Thank you. One moment for the next question. And our next question will be coming from Julie of Truist.

Your line is open.

Thanks for the update, Sam, for taking our questions. So 24% of the quarter of 30 million diabetics in the US is an attractive opportunity, but the phase three grades not having hyperglycemia as an endpoint spelled out uh represent a headwind to utilization of relacorlin in diabetics or do you think the data from the gradient could be supported there and uh and also with with the you know orphan pricing of you know coralline or relacorlin be prohibited uh in the utilization and have a follow-up

Yeah, June, I'm very glad that you asked the first question because it really gives us an opportunity to really clarify what the situation is. Bill, could you please take that one?
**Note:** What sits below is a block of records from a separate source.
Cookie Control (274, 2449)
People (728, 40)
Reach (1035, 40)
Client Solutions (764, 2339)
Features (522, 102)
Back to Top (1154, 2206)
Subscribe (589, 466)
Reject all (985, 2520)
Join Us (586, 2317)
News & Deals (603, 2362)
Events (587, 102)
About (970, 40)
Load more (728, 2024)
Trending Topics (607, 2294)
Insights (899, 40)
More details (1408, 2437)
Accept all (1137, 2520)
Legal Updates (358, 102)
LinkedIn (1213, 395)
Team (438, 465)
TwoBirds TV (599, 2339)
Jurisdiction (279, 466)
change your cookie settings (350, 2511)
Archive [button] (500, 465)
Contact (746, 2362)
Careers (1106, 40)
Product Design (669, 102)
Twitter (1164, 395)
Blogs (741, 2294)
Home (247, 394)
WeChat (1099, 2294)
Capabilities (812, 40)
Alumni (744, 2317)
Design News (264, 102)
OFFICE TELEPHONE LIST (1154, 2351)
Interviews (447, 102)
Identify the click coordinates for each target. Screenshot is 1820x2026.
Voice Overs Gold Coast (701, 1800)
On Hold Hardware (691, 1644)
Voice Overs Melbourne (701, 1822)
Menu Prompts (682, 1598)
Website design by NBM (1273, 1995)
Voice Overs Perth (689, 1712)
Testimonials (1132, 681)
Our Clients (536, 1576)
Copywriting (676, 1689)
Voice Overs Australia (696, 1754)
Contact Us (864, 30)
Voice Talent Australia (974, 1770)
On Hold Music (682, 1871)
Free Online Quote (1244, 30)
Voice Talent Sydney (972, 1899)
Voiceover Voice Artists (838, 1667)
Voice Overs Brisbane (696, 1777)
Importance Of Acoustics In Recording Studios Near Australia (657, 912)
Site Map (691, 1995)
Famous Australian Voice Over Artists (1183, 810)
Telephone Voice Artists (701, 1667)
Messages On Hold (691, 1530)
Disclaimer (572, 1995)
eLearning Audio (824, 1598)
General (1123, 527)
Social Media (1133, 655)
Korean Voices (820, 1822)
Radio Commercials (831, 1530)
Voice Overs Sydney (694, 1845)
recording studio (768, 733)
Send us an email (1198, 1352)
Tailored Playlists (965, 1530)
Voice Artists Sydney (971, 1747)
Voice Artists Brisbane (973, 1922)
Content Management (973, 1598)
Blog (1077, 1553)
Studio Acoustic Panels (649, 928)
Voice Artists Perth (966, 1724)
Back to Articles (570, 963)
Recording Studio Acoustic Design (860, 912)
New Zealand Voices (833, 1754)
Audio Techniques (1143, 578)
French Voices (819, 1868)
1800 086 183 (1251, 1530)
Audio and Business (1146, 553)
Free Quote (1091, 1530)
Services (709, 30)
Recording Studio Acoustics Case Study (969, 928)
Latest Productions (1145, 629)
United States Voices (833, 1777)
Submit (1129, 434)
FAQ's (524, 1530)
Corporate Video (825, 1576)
So yeah, for the GRACE trial, we have a primary endpoint of blood pressure control and a secondary endpoint of glycemic control. And so what we do is we have a hierarchy. When we meet our blood pressure control, we plan to then have that as our primary endpoint. And therefore, we then move in that hierarchy to glucose control. And we expect to meet both of those endpoints. And we expect to have a robust response to both hypertension and diabetes control, as well as other comorbidities. And based upon meeting all those endpoints, we expect a broad indication for reliquaryland.

I think that's really an important thing. I'm just going to emphasize that I don't have anything different to say than Bill said. I want to just underscore that. Our anticipated label for reliquaryland is to treat Cushing syndrome. There are many variables that we're measuring in that study. And in the hierarchy, hypertension is at the top of the list, but glucose intolerance is on that list, as are many other endpoints that describe Cushing syndrome. I think it's probably 20 different endpoints because Cushing syndrome is a syndrome caused by excess cortisol activity. Cortisol goes everywhere in the body, and many things go wrong when people have Cushing syndrome. Now, you asked a really an interesting question about price as we go forward. And that's, you know, that really is something that we really have to think about as the market enlarges and enlarges and enlarges. And we don't know, as someone I answered to an earlier question, exactly what the market size is. But we will certainly take all those things into account as we go forward. One thing I want to just emphasize at this point is that we have not seen a single bit of influence yet from the catalyst information. Not a patient. So it'll be very interesting to see where that goes over time.

All right. Looking forward to the full data. And on generic, are you seeing any impact to Coraline since Taylor's generic launch six weeks ago? And have you or do you plan to institute any new sales strategy in response to generic launch? Thank you.

June, I'm going to give you back to Sean for that question. Yeah, no, June, thanks for the question. There has been no impact to our business since Dev announced its launch. We have seen no evidence of generic Mifepristone in the marketplace, and we're monitoring daily. And to your second question, you know, I'm not going to go into any specifics, but, again, we've been prepared. We have a plan in place, and we're to follow.

Thank you. Thank you. There are no further questions in the queue.

All right. Well, thank you, everybody, and I look forward to three months from you speaking with you again, and hope you have a good rest of the winter and early spring.

Thank you all for joining today's conference call. You may disconnect.